Tirei a rolha, coloquei a água numa xícara e tomei uma toalha.
Esses preparativos, que fazia com minucioso cuidado, eram de uma solenidade que me impressionava.
Eu não estava só. Era patente a presença de Deus e de Nossa Senhora, que eu há pouco invocara.
Uma fé ardente me abrasava a alma. Ajoelhei-me e rezei: “Santíssima Virgem, tende pena de mim e curai minha cegueira física e moral!”
Com o coração cheio de confiança, esfreguei os olhos, embebendo-os em água de Lourdes. Esta operação não durou mais de trinta segundos. E qual não foi minha surpresa quando a água miraculosa tocou nos meus olhos, imediatamente senti-me curado.
Foi como se um raio me fulminasse, é o que posso dizer para explicar-me.
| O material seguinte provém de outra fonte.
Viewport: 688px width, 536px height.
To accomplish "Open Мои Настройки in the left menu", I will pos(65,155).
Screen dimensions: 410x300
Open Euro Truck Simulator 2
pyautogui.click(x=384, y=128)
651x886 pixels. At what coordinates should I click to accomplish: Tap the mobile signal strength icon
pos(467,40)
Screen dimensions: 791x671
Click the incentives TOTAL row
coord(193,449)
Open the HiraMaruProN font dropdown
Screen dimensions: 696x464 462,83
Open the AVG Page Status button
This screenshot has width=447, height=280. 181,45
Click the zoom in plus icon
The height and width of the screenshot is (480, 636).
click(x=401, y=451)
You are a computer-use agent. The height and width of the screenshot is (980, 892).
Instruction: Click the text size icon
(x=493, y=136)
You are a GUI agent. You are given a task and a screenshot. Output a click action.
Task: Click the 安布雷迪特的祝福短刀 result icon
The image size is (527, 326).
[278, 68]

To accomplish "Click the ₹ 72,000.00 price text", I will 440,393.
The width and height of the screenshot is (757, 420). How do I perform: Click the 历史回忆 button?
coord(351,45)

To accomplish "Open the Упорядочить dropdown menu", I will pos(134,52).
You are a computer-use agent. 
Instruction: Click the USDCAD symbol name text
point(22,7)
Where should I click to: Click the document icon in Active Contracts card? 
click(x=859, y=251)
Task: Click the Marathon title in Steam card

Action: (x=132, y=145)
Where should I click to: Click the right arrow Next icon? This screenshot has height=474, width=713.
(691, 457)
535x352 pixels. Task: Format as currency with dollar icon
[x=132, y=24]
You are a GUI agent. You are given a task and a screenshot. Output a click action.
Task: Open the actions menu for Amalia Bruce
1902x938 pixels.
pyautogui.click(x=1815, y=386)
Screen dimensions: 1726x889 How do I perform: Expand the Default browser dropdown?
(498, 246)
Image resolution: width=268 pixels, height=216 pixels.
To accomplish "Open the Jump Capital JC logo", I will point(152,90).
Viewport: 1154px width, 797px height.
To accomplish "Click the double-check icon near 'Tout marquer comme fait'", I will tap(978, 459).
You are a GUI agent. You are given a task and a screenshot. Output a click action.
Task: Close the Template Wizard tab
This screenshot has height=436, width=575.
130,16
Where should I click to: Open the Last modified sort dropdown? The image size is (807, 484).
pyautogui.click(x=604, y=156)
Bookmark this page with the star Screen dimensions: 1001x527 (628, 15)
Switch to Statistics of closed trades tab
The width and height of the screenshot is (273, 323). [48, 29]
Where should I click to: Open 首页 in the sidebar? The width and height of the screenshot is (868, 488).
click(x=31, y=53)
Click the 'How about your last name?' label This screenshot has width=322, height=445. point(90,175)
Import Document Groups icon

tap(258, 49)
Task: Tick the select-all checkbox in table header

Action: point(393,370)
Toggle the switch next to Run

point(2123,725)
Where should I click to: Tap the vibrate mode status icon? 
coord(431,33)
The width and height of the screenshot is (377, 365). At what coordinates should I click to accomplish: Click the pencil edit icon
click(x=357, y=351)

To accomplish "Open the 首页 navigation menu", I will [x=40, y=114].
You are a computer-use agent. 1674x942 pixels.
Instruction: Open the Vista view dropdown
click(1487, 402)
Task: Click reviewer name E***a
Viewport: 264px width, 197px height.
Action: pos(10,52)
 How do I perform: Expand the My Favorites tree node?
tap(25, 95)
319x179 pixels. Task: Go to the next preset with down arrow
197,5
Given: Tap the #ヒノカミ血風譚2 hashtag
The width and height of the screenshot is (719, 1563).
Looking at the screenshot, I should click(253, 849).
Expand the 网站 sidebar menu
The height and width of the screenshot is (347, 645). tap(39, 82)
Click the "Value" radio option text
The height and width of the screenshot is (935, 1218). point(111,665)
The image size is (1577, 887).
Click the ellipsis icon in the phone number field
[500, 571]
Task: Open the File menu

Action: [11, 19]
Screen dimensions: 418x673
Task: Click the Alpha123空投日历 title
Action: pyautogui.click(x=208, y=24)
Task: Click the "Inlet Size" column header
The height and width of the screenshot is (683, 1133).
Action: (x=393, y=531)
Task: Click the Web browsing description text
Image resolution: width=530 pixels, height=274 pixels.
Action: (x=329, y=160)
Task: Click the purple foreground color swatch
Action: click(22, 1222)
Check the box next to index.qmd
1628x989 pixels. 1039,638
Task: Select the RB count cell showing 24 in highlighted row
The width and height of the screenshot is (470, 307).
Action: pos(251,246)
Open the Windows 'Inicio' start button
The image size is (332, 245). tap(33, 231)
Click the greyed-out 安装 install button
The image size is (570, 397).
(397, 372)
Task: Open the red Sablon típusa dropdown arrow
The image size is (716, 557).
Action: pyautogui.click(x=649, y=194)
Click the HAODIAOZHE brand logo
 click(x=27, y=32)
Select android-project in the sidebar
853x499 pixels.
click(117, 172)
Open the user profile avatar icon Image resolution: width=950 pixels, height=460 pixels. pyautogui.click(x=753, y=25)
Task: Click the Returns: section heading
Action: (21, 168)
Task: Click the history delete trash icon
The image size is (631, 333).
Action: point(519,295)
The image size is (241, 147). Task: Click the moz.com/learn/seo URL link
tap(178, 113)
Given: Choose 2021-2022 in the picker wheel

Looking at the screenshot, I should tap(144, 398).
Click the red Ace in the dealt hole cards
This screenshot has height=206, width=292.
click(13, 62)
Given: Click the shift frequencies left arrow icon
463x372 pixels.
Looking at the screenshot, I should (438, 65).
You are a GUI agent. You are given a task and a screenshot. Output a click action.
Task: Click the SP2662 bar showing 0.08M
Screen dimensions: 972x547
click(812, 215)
Quão grande é a contradição da natureza humana!
Momentos antes eu acreditava que se realizaria o milagre e agora eu não podia dar crédito aos meus olhos, os quais me certificavam a cura completa!
Tal foi a minha hesitação que cometi a falta de Moisés, batendo duas vezes no rochedo. Continuei a orar e a molhar os olhos e a testa, sem me atrever a verificar o prodígio.
Mas, ao cabo de dez minutos, eram tais as energias vitais que eu passava a ter na vista, que a dúvida era impossível.
— Estou curado! – bradei.
Corri a pegar um livro para ler… mas interrompi esse movimento.
— Não, o primeiro livro que devo levar aos olhos não pode ser ao acaso…
E fui procurar o folheto relativo às aparições de Nossa Senhora em Lourdes, que viera juntamente com a água. Li 104 páginas seguidas, sem parar.
Vinte minutos antes, não poderia ter lido três linhas. E se me custou parar na página 104, foi porque eram 17:30h e, a essa hora, a 10 de outubro, em Paris é noite.
Fui confessar-me e comuniquei ao Pe. Ferrand de Missol a grande dádiva que a Santíssima Virgem havia me concedido.
Ele me permitiu comungar no dia seguinte para dar graças a Deus e tomar a firme resolução de que um acontecimento dessa natureza deveria transformar meu coração.